Un duro confronto nel mercato della KI

A fronte della prospettiva dei loro IPO, le società di intelligenza artificiale OpenAI e Anthropic sembrano intenzionate a lanciare una guerra dei prezzi per attrarre sia consumatori privati che aziende. Secondo fonti vicine al mercato, OpenAI starebbe valutando drastici ribassi dei costi per i token utilizzati nell'accesso alle API di ChatGPT, mentre Anthropic potrebbe imitare la strategia del diretto concorrente. La motivazione alla base di questa mossa riguarda la competitività di entrambi i player nel mercato in evoluzione, in cui le aziende sono sempre più alla ricerca di soluzioni KI economiche ed efficaci.

OpenAI e la pressione competitiva

Il recente Wall Street Journal ha riferito che OpenAI intenda ridurre in modo significativo i costi correlati all'utilizzo della sua tecnologia, come i token di input e output. Questi ultimi rappresentano una parte rilevante del budget dedicato alle tecnologie KI da parte delle aziende, con il rischio che costi troppo alti scoraggino ulteriori investimenti. L’intenzione di OpenAI, come riferito da fonti interne, è di reagire a una crescente richiesta di competitività nel settore, dove aziende come Anthropic si stanno mostrate aggressive anche in termini di adozione delle tecnologie.

Anthropic guadagna terreno

Anthropic ha ottenuto negli ultimi mesi un aumento nella sua valutazione e nei ricavi, mettendosi al vertice rispetto a OpenAI. Un report del Fintech Ramp suggerisce perfino che Anthropic abbia superato OpenAI in termini di adozione di strumenti KI da parte delle aziende statunitensi. Questa crescita non è andata inosservata, costringendo OpenAI a considerare una riduzione dei propri prezzi per non perdere ulteriore terreno nei settori business.

Di conseguenza, OpenAI sta pianificando una strategia di abbassamento dei prezzi, mirata soprattutto al mercato aziendale, dove i costi di utilizzo della KI incidono considerevolmente sull’andamento economico complessivo.

I competitors tagliano i prezzi

Secondo fonti vicine a OpenAI, anche Anthropic potrebbe annunciare una flessione dei prezzi nei prossimi mesi.
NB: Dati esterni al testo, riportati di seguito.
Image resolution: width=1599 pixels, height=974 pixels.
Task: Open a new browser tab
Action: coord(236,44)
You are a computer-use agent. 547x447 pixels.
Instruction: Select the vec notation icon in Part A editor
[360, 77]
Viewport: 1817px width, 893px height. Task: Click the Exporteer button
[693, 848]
Il contesto competitivo ha visto altri attori importanti, come DeepSeek in Cina e Google, ridurre anch'essi i prezzi per i propri servizi di intelligenza artificiale, costringendo i giganti OpenAI e Anthropic a rivalutare la strategia commerciale.

Un fattore non irrilevante in questo scenario è rappresentato dalla richiesta dei clienti stessi, che si stanno lamentando per i costi ritenuti eccessivi. Secondo il WSJ, il CEO di OpenAI, Sam Altman, ha espresso recentemente preoccupazione riguardo al problema, riconoscendolo come uno dei maggiori ostacoli al successo del mercato.
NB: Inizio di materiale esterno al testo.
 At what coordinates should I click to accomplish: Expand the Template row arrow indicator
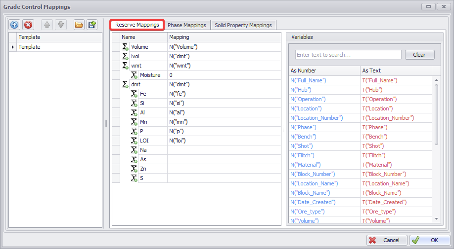coord(13,47)
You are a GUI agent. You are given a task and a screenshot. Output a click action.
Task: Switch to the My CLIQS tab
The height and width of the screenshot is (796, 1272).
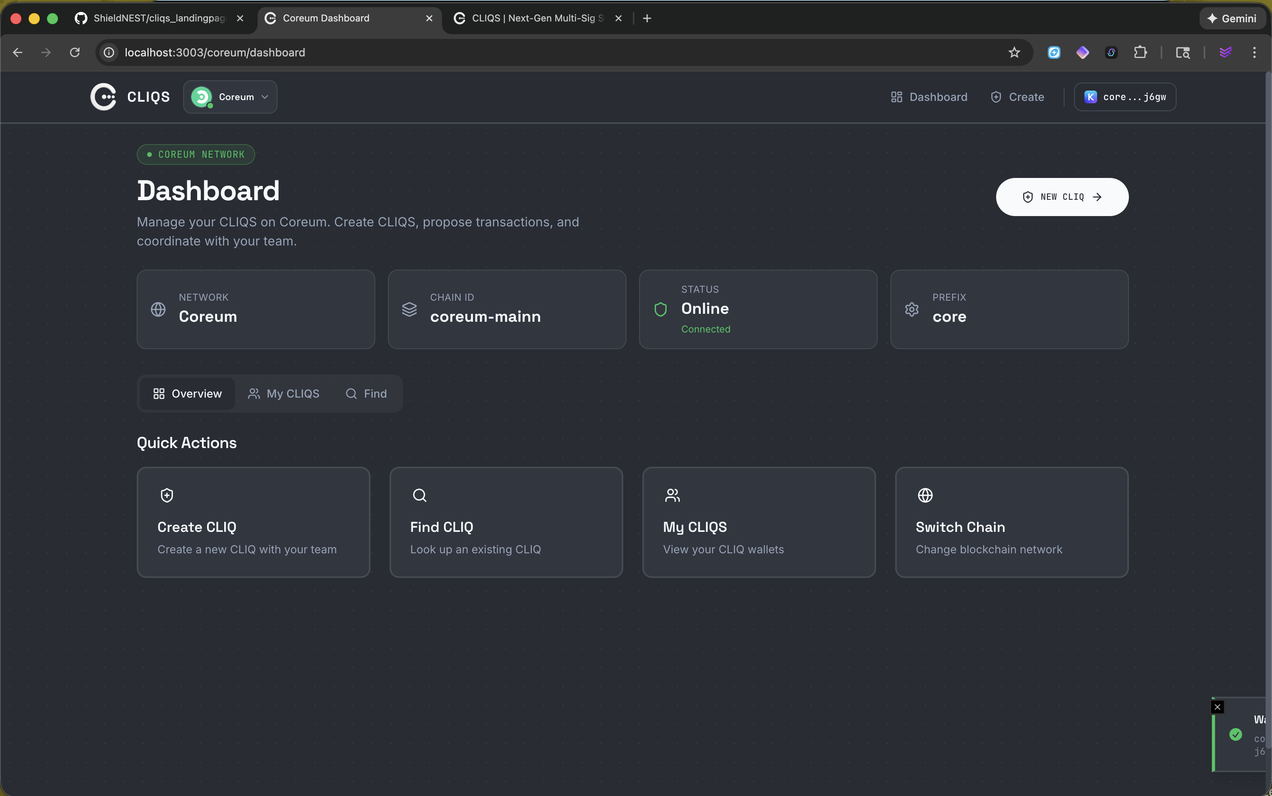[284, 393]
Il fenomeno del tokenmaxxing

Un aspetto poco noto, ma significativo, nel mercato KI è il cosiddetto "tokenmaxxing", una tendenza in cui aziende incoraggiano i propri dipendenti a utilizzare grandi quantità di token al fine di massimizzare l'output delle soluzioni KI. Per esempio, Uber ha dichiarato di aver già esaurito il budget annuale per l’uso dei token, registrando un uso massiccio nel primo quadrimestre dell'anno.

Tuttavia, anche questa strategia sembra avere limiti. Alcune aziende stanno già frenando l'uso del tokenmaxxing, riconoscendo che il consumo di token non si traduce sempre in risultati ottimali. Il focus si sta dunque spostando verso un impiego più mirato e ragionato del potenziale della KI.

I possibili effetti di una guerra dei prezzi

Un prezzo più accessibile per le API KI potrebbe rappresentare un vantaggio enorme per i singoli consumatori, che fino a oggi hanno percepito le soluzioni KI come eccessivamente costose, e per le imprese che mirano a ottimizzare le proprie operazioni grazie alla tecnologia. Tuttavia, c’è una sfumatura che non va dimenticata: l’indotto è un mercato molto poco profittevole. Le aziende KI stanno ancora registrando perdite significative, e una guerra dei prezzi potrebbe accelerare la saturazione del mercato, riducendo i loro margini operativi.

Nonostante i rischi, l’effetto di un abbattimento dei costi potrebbe rappresentare un'opportunità per il settore, incoraggiando nuove adozioni di tecnologie KI e favorendo l’innovazione a livello globale.